Chitosan (CS) and its carboxymethyl derivatives are smart biopolymers that are non-toxic, biocompatible and biodegradable, and, hence, suitable for various biomedical applications, such as drug delivery, gene therapy and tissue engineering. Curcumin is a major chemotherapeutic agent with antioxidant, anti-inflammatory, anti-proliferative, anticancer and antimicrobial effects. However, the potential of curcumin as a chemotherapeutic agent is limited by its hydrophobicity and poor bioavailability.
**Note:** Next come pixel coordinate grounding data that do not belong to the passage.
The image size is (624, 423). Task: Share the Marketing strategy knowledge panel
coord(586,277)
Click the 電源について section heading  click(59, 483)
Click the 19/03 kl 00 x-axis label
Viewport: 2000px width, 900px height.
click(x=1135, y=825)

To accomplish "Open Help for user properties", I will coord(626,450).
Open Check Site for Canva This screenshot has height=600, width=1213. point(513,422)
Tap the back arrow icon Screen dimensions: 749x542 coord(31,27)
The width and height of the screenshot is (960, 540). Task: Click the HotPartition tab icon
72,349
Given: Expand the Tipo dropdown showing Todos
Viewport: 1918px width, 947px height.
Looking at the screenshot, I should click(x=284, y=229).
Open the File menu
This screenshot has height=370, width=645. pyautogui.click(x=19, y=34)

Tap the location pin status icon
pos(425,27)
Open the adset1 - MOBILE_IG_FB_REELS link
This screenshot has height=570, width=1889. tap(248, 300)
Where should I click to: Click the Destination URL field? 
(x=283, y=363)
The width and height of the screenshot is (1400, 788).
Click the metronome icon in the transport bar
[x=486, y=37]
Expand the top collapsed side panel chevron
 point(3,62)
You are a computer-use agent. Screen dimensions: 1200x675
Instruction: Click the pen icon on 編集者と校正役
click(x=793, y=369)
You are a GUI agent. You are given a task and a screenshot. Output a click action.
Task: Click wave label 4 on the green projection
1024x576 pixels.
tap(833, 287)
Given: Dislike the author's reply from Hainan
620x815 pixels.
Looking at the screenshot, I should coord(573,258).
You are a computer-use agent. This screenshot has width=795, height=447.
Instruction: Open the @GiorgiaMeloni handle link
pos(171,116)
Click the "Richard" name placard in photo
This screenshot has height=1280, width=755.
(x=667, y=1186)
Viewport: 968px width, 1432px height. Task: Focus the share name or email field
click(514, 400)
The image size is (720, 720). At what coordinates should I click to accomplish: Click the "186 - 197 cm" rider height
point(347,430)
In this work, we developed a nanoformulation of curcumin in a carboxymethyl chitosan (CMC) derivative, N,O-carboxymethyl chitosan (N,O-CMC). The curcumin-loaded N,O-CMC (curcumin-N,O-CMC) nanoparticles were characterized using DLS, AFM, SEM, FT-IR and XRD. DLS studies revealed nanoparticles with a mean diameter of 150 ± 30 nm. AFM and SEM confirmed that the particles have a spherical morphology within the size range of 150 ± 30 nm. Curcumin was entrapped with in N,O-CMC nanopartcles with an efficiency of 80%. The in vitro drug-release profile was studied at different pH (7.4 and 4.5) at 37°C for different incubation periods with and without lysozyme. Cytotoxicity studies using MTT assay indicated that curcumin-N,O-CMC nanoparticles showed specific toxicity towards cancer cells and non-toxicity to normal cells. Cellular uptake of curcumin-N,O-CMC nanoparticles was analyzed by fluorescence microscopy and was reconfirmed by flow cytometry. Overall, these results indicate that like previously reported curcumin loaded O-CMC nanoparticles, N,O-CMC will also be an efficient nanocarrier for delivering curcumin to cancer cells.

Keywords: N,O-Carboxymethyl chitosan; cancer drug delivery; cellular uptake; curcumin; cytotoxicity; nanoformulation.